Elevators
Intro
Elevators are an essential part of any FRC toolkit. They facilitate moving game pieces vertically over a large range of motion. If designed to do so, elevators can also act as climbers to help lift the robot up.
Concepts
Relative Motion
Relevance: When designing an elevator, understanding how the stages move relative to each other is essential to choosing the right gearbox to power it.
Elevators generally come in two styles of rigging: continuous and cascaded.
Both can be powered up and down although it may useful to just let gravity or a spring return the elevator. Continuous elevators spool sting on the up run (the motion as the elevator moves up) and the down run (the motion as the elevator moves down) at the same rate. Cascades don’t. The spool for an up run may need to spin at different rate compared to the down run or have a different diameter. Cascades are typically faster than a continuous but they also require more torque. Cascades are made by connecting each stage with a separate piece of string while continuous uses one long piece.
Torque
Relevance: Elevators use gearboxes to move the stages. What follows is the math used to calculate the torque required to move an elevator.
Continuous: TBD
Cascade:
In the image above the numbers refer to “objects.” Object 0 is the force generator: a weight, a gearbox, etc. Objects 1 through 3 are elevator frames and object 4 is the carriage. A three stage elevator is depicted as there are three moving stages.

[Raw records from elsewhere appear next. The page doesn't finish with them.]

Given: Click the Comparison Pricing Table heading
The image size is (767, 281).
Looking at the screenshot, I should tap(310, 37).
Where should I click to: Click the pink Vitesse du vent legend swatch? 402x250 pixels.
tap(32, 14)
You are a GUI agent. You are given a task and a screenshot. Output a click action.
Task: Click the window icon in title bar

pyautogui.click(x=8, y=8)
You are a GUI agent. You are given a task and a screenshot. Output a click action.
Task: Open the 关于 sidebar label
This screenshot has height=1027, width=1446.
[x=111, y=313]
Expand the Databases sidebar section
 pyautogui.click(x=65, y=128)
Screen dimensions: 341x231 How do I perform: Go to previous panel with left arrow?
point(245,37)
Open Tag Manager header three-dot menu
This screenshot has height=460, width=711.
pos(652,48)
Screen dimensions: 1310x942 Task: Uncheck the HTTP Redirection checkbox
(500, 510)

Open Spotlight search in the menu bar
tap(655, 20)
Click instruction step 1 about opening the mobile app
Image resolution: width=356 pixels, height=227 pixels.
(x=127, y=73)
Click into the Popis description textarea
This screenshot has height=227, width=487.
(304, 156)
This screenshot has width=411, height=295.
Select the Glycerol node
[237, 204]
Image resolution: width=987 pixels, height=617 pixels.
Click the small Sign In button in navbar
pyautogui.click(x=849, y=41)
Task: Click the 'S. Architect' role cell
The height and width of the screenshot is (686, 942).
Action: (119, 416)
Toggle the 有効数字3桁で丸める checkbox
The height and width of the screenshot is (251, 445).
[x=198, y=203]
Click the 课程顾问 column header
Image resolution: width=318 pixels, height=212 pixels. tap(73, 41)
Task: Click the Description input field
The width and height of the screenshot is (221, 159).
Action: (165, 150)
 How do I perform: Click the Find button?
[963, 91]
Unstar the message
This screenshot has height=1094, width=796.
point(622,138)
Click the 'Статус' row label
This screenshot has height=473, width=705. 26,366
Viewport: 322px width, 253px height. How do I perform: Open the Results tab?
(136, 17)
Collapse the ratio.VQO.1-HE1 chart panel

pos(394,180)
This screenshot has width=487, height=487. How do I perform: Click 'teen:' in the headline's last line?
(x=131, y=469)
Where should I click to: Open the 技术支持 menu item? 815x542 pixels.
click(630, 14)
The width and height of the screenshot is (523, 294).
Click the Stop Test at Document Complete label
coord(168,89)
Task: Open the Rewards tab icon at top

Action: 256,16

Assume that friction is negligible, that the string is generally the exact length and is taut, and that up is positive.
First let’s find F assuming static equilibrium.
| Equation | Comment |
|---|---|
| $$F=T_1$$ | Net force eq. for free body 0 |
| $$F=2T_2+W_2$$ | Substitute with free body 2 |
| $$F=2(2T_3+W_3)+W_2$$ | Substitute with free body 3 |
| $$F=2(2W_4+W_3)+W_2$$ | Substitute with free body 4 |
| $$F=4W_4+2W_3+W_2$$ | Distribute |
Generalizing this to n stages we get:
| Equation | Comment |
|---|---|
| $$F=W_2+2W_3+3W_4+4W_5+2^{n-1}W_{n+1}$$ | Nesting multiplicative 2s = power |
Assuming the elevator is accelerating and not in dynamic equilibrium, find an equation for the acceleration of the final stage in terms of the acceleration of object 0 and other variables.
| Equation | Comment |
|---|---|
| $$L_j$$ | Length of the jth object |
| $$\Delta y_j$$ | Change in displacement of the jth object |
| $$\frac{\Delta y_2}{L_1}=\frac{\Delta y_3}{L_2}=\frac{\Delta y_4}{L_3}$$ | Cascade % of previous stage mechanic |
| $$\frac{\Delta y_2}{L_1}$$ | % of stage traveled |
| $$\Delta y_2 = -\Delta y_0$$ | Same string/pulley mechanic |
| $$-\frac{\Delta y_0}{L_1}$$ | % of stage traveled; $\Delta y_0$ is negative |
| $$h=(\frac{\Delta y_0}{L_1})L_1+(\frac{\Delta y_0}{L_1})L_2+(\frac{\Delta y_0}{L_1})L_3$$ | Height from base of Object 1 to base of Object 4 |
| $$h=(\frac{\Delta y_0}{L_1})(L_1+L_2+L_3)$ | Factoring |
| $$h=(\frac{L_1+L_2+L_3}{L_1})(-\Delta y_0)$ | Rearranging |
| $$h’=v_4=(\frac{L_1+L_2+L_3}{L_1})(-v_0)$ | Derivative wrt. time |
| $$v’_4=a_4=(\frac{L_1+L_2+L_3}{L_1})(-a_0)$ | Derivative wrt. time |
Generalizing for n stages:
| Equation | Comment |
|---|---|
| $$a_{n+1}=(\frac{L_1+L_2+L_3+L_n}{L_1})(-a_0)$$ |
If object 0 was replaced by a winch, find the Torque needed to move the elevator in terms of $a_4$ and other variables. Assume the winch has a constant spool radius $r$.
| Equation | Comment |
|---|---|
| $$T_3=m_4a_4+W_4=m_4a_4+m_4g$$ | Net force eq. for Obj. 4 |
| $$T_3=m_4(a_4+g)$$ | |
| $$T_2=m_3(a_3+g)+2T_3$$ | Similar to finding $a$ in static equilibrium |
| $$T_1=m_2(a_2+g)+2T_2$$ | |
| $$F=T_1$$ | |
| $$F=m_2(a_2+g)+2T_3$$ | |
| $$F=m_2(a_2+g)+2m_3(a_3+g)+4T_3$$ | |
| $$F=m_2(a_2+g)+2m_3(a_3+g)+4m_4(a_4+g)$$ | |
| $$a_4=(\frac{L_1+L_2+L_3}{L_1})(-a_0)$$ | Answer from previous section |
| $$a_0=\frac{-a_4L_1}{L_1+L_2+L_3}$$ | |
| $$a_2=-a_0$$ | |
| $$a_2=\frac{a_4L_1}{L_1+L_2+L_3}$$ | Substitution |
| $$a_3=(\frac{L_1+L_2}{L_1})(\frac{a_4L_1}{L_1+L_2+L_3})$$ | |
| $$a_3=a_4(\frac{L_1+L_2}{L_1+L_2+L_3})$$ | Simplification |
| $$F=m_2(a_4(\frac{L_1}{L_1+L_2+L_3})+g)+2m_3(a_4(\frac{L_1+L_2}{L_1+L_2+L_3})+g)+4m_4(a_4+g)$$ | |
| $$\tau=Fr=m_2r(a_4(\frac{L_1}{L_1+L_2+L_3})+g)+2m_3r(a_4(\frac{L_1+L_2}{L_1+L_2+L_3})+g)+4m_4r(a_4+g)$$ |
Generalizing for n stages:
$$\tau=m_2r(a_{n+1}(\frac{L_1}{L_1+L_2+L_n})+g)+2m_3r(a_{n+1}(\frac{L_1+L_2}{L_1+L_2+L_n})+g)+2^{n-1}m_{n+1}r(a_{n+1}(\frac{L_1+L_2+L_m}{L_1+L_2+L_n})+g)$$